▸ Required action
Among the records below, find each line that includes the string "agent" and copy it.

▸ Data extract
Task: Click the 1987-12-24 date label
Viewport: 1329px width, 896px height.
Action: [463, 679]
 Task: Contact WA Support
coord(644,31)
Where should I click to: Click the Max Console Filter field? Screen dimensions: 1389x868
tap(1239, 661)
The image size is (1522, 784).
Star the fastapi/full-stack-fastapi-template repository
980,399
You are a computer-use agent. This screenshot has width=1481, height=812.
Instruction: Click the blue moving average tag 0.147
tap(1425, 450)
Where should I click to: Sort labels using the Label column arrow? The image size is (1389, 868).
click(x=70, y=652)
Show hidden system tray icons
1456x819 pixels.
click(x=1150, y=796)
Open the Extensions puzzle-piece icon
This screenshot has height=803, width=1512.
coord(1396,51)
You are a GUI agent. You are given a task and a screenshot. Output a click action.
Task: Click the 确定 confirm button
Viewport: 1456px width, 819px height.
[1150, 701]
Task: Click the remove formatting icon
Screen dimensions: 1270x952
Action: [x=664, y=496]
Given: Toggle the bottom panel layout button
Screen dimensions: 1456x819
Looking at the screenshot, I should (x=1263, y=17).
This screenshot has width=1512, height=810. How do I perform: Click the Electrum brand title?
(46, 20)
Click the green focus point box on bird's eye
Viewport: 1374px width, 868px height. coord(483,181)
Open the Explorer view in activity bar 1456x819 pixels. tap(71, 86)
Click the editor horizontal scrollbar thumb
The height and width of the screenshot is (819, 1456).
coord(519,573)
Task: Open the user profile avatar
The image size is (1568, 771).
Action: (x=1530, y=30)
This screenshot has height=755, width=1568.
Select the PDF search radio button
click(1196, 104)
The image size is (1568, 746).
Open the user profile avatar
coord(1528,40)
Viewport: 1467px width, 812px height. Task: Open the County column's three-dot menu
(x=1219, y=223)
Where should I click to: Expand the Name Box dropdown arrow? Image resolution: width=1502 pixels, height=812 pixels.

▸ Task result
You are a computer-use agent. This screenshot has width=1481, height=812.
You are a GUI agent. You are given a task and a screenshot. Output a click action.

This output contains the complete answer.